New vignettes re vehicle emissions

`Vehicles not being registered in France which are usually vehicles from tourists and other EU economy traffic are obliged to apply the Crit'Air Vignette only after 1st April 2017 on their vehicle, if these want to enter into a French environmental zone Zones à Circulation Restreinte (ZCR).`

http://www.green-zones.eu/en/info-menu/european-badges-and-vignettes/french-vignette-critair.html

CRIT-Air

We try to keep away from cities but satnag doesnt always co-operate!:drive:


----------



## yeoblade (Jan 16, 2017)

The list just gets bigger and bigger with more complicated rules to follow and of course PAY for:

"What other Badges and Vignettes are Also Available in Europe?

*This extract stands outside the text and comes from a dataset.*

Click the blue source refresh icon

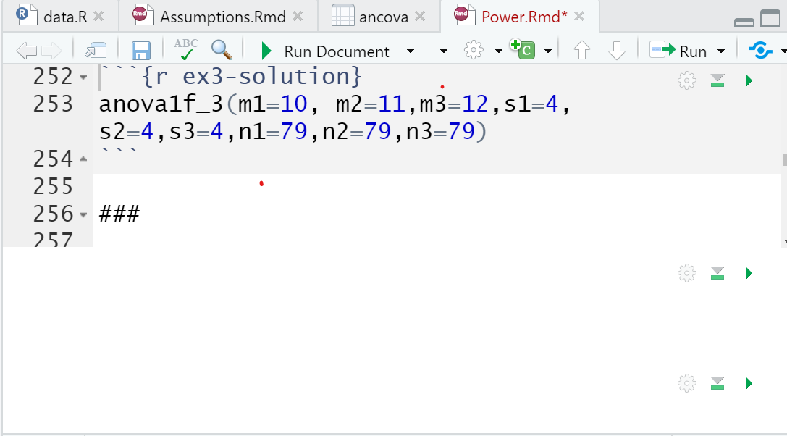point(761,50)
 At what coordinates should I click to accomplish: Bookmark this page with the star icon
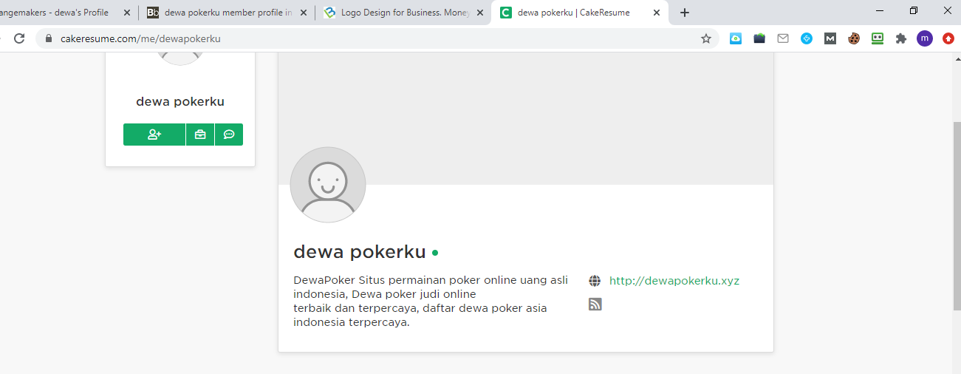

Badges/Vignettes in Europe – Crit-Air.fr

Does me 'ed in  :rulez::rulez::mad1:


----------



## robell (Jan 18, 2017)

:ditto:   I'm with Yeoblade on this one. But in the end, we'll end up with even more stickers all over the windscreen blocking the driving / scenery view :mad1:



.


----------



## Deleted member 64209 (Jan 20, 2017)

*But what if...*

...we fill up with Co2 neutral garlic oil when driving through gay Paris?


----------